TV Answer uses radio signals in a system similar to cellular telephony, to communicate with a set-top box. This controls the TV, the video and cable system.
At its simplest, it can be used to send messages from the user to the studio so, for example, viewers can vote on what they want to see next on a football show - an interview with the quarterback or a replay of the last touchdown. They can also take part: predicting where the next pass will go, for example, with the viewer making the best number of correct choices being awarded a prize at the end of the game.
TV Answer can also be used for home shopping and home banking. All your details, name, address, credit card number, are stored in the machine. Some adverts will have TV Answer data attached and you will be able to press a button to be sent a brochure, get a salesman to phone you or simply to buy, buy, buy. There are plenty of dangers with this type of system but the basic technology offers some fascinating opportunities.

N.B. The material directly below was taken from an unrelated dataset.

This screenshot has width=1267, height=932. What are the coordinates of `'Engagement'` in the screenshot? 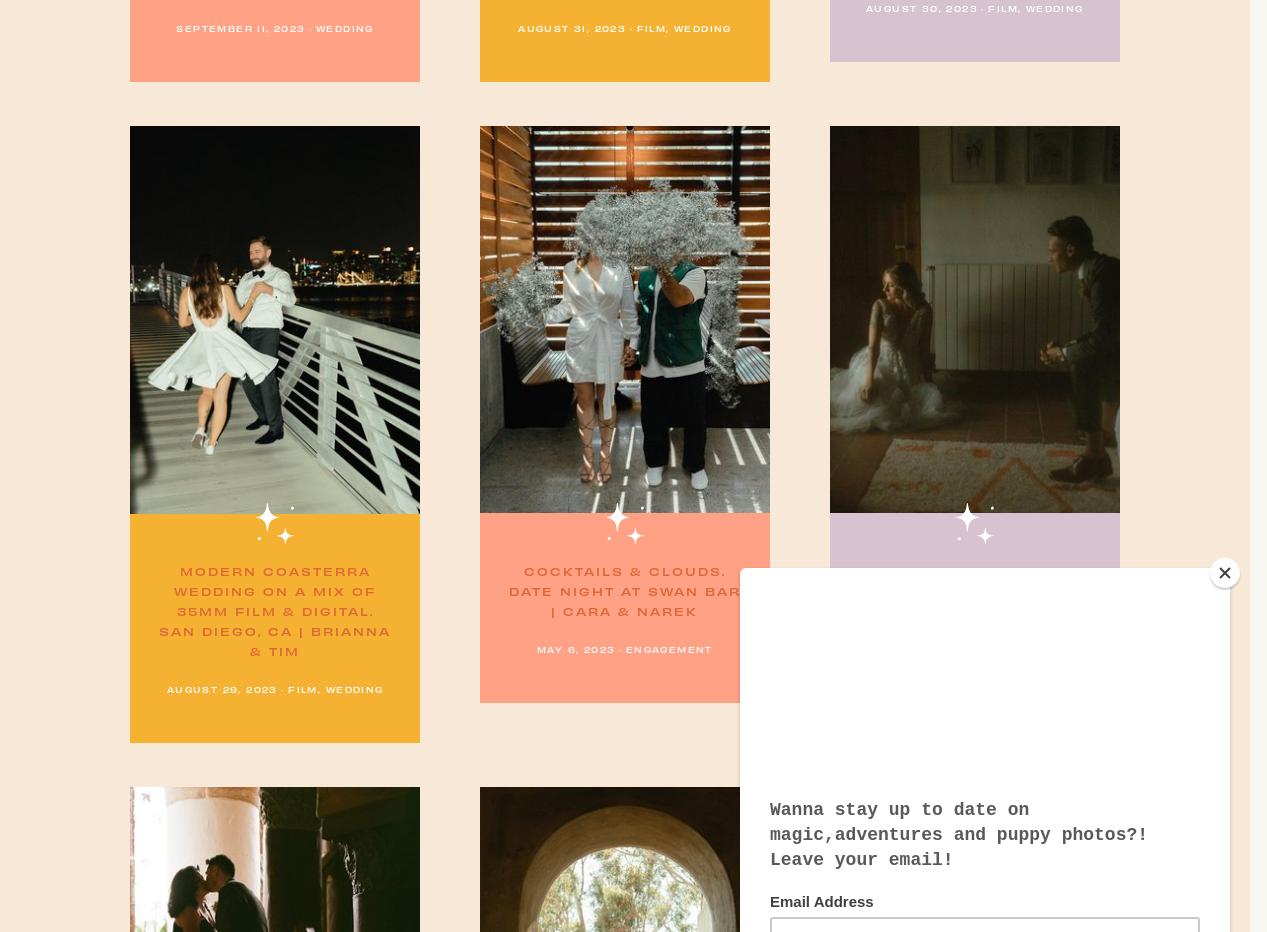 It's located at (668, 649).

All this is not just happening in the United States, however. Interactive TV is already in operation here. The Canadian cable company, Videotron, with franchises in London and southern England, has a system called Videoway which allows viewers to select camera angles in a football game, watch action replays, choose specific band members while watching a pop concert and, using the same interactivity, take part in computer games. So far the company only has a limited number of programmes for the UK market but in February it screened its first Videoway English football game.
But if you do not have a Videotron cable system in your street, your TV can still be interactive even if it is not connected to the outside world. Available for almost a year, Philips' CD-I machine is, essentially, a device for creating interactive television and some of the video games machines about to hit the shops are similar.
The CD-I player plugs into the back of the television and, by using a remote control, you decide what is read off the CD-I disc. This can involve games, such as armchair golf or battleships, or guitar lessons, with you deciding what your teacher on the screen will show you next.
By the end of this year, CD-I will have the ability to play video clips. This will make interaction all the more fun. For example, there will be interactive movies where, in a murder mystery, you can decide where the hero detective goes next - into the house, into town or back to bed.
Philips will not have this all their own way. There are several other companies with products similar to CD-I under development and the games makers Sega and Nintendo are putting their weight behind their own technology. Sega is about to launch its CD player, which will allow you to play games that are essentially interactive TV.
The best example I have seen is called Night Trap, where you have to stop killer zombies dragging teenage girls into their nether world. Not exactly politically correct, but completely new as far as computer and video games are concerned. When you decide to jump from room to room you see a video clip of what is going on in that room - a zombie disappearing out of the room, the girls dancing, or whatever. It really does feel as if you are dashing from room to room trying to save these skimpily dressed, dizzy creatures (- I did say it was not PC).
Interactive TV looks set to be with us in a big way before the end of this century. It will allow us more control over what we watch, how we watch it and how we interact with the world around us.
But one thing it is not likely to do is stop couch potatoes being couch potatoes. Interactive TV will just mean that finding undemanding, mindless rubbish will be even easier. Sounds like heaven, doesn't it?